How does one go about making good decisions in a timely manner? The only skill harder to teach is creativity, and they operate similarly. Here is a step-by-step approach that can be used by anyone.
- Determine the specific problem or opportunity that needs to be addressed. At least half of decision making is knowing what the problem is, and the problem frequently isn’t what it appears to be.
You have an employee who doesn‘t seem to be cutting it. He appears lazy and disinterested. You have encouraged, admonished, trained, and threatened. Nothing is working. You need to decide whether or not to fire this person.
The problem seems to be that you’ve made a poor hire. You feel bad about letting the person go. You aren’t sure how quickly you can replace him. Right now, he’s better than nothing. Take the situation and stand it on its head, shake it around, and turn it inside out. Here are just a few of the possible problems that aren’t so obvious that might provide an easy solution.

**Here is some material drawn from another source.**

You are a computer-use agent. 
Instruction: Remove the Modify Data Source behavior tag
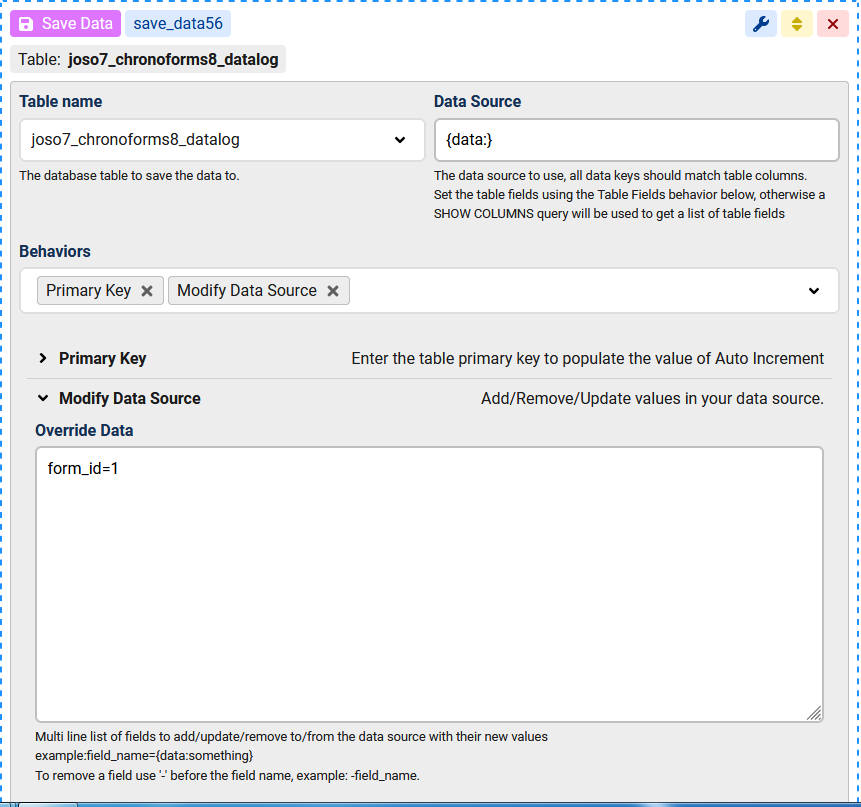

- During your attempts at motivation, etc., you never really explained to this person what you expected and/or what he could expect long term.
- You’ve been doing a great deal of talking. Have you done any listening? Maybe your employee is going through a difficult time, or has a tendency to say yes to you during training even when he doesn‘t understand.
- Is he really better than nothing? Could the rest of your staff fill in until you could find a replacement?
- Does he have enough specific direction? Some employees need a detailed list of things to do.
- He hates the work and is only staying because he feels bad about letting you down.
- There really isn’t enough to keep him busy.
- He finishes tasks very quickly and therefore appears to be lazy when he doesn‘t know what to do next.
Do you see that each of these possible problems practically screams its solution? So, step number one is to evaluate the situation from every perspective you can think of and make certain that you have correctly identified the problem.
Many times you’ll identify what you believe to be the problem and you’ll still be faced with several valid options. In this case, you’ll move to step two.